The 20 per cent cut in sugar from foods, along with the sugar levy on soft drinks, were the two measures recommended by PHE and accepted by the government for inclusion in the national obesity plan published last summer. The government has since been criticised for rejecting other measures PHE recommended on more curbs on advertising to children and an end to multi-buy and discounted promotions of junk food in supermarkets such as buy one, get one free.
Duncan Selbie, chief executive of PHE, said they had never advised government that the sugar cuts should be compulsory. “We didn’t want to spend the next two or three years arguing whether a Jaffa Cake was a biscuit in judicial review,” he said.
Manufacturers and retailers had responded well to the proposed voluntary measures. “With a few exceptions, they have engaged very positively in this,” he said. “In the event that we don’t see progress we will be giving advice to the government about what further they might need to do.” He would not comment on what that might be, however.
Alison Tedstone, chief nutritionist, said PHE would be publishing a “barometer” of the top 20 products children consume, showing whether the sugar levels were coming down. “Parents will be able to see,” she said. “We will put it straight into the public domain.”
But while the PHE targets and transparency were widely welcomed, critics questioned whether the food industry and retailers and restaurants would comply.

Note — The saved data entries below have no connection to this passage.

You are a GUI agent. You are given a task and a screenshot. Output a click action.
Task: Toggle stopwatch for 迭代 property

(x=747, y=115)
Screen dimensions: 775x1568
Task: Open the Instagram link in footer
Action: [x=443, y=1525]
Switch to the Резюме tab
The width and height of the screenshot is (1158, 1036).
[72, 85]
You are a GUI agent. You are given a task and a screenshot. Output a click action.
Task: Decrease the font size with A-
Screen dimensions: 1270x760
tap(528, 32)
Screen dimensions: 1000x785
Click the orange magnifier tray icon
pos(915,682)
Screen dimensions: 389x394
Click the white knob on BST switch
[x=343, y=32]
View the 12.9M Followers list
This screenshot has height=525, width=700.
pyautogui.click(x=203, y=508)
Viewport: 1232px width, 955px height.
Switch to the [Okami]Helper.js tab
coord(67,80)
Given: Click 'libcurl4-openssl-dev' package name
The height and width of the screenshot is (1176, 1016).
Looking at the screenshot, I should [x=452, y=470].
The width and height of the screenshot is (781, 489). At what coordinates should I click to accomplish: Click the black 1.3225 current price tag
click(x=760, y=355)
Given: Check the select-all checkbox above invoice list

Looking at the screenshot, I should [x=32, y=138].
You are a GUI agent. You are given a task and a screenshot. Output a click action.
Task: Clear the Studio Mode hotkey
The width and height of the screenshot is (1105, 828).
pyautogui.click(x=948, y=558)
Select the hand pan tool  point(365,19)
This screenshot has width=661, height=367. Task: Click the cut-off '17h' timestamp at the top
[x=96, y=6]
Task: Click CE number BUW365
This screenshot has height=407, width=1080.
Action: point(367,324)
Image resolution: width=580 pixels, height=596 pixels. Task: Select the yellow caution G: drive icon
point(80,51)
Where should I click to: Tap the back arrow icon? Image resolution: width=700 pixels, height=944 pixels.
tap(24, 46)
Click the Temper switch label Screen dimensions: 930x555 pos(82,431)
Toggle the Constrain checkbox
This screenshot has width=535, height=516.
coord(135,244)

“If we’re serious about changing the nation’s sweet tooth, industry as a whole needs to commit to the government’s very welcome 20 per cent target and take collective responsibility for change,” said Professor Russell Viner of the Royal College of Paediatrics and Child Health. “The noises coming from certain companies remain a concern, with some hoping that a 10 per cent reduction in sugar will somehow get them off the hook of the proposed 20 per cent. The government must keep a close eye on how industry is acting and be tough on those who claim lower targets should be deemed a success.”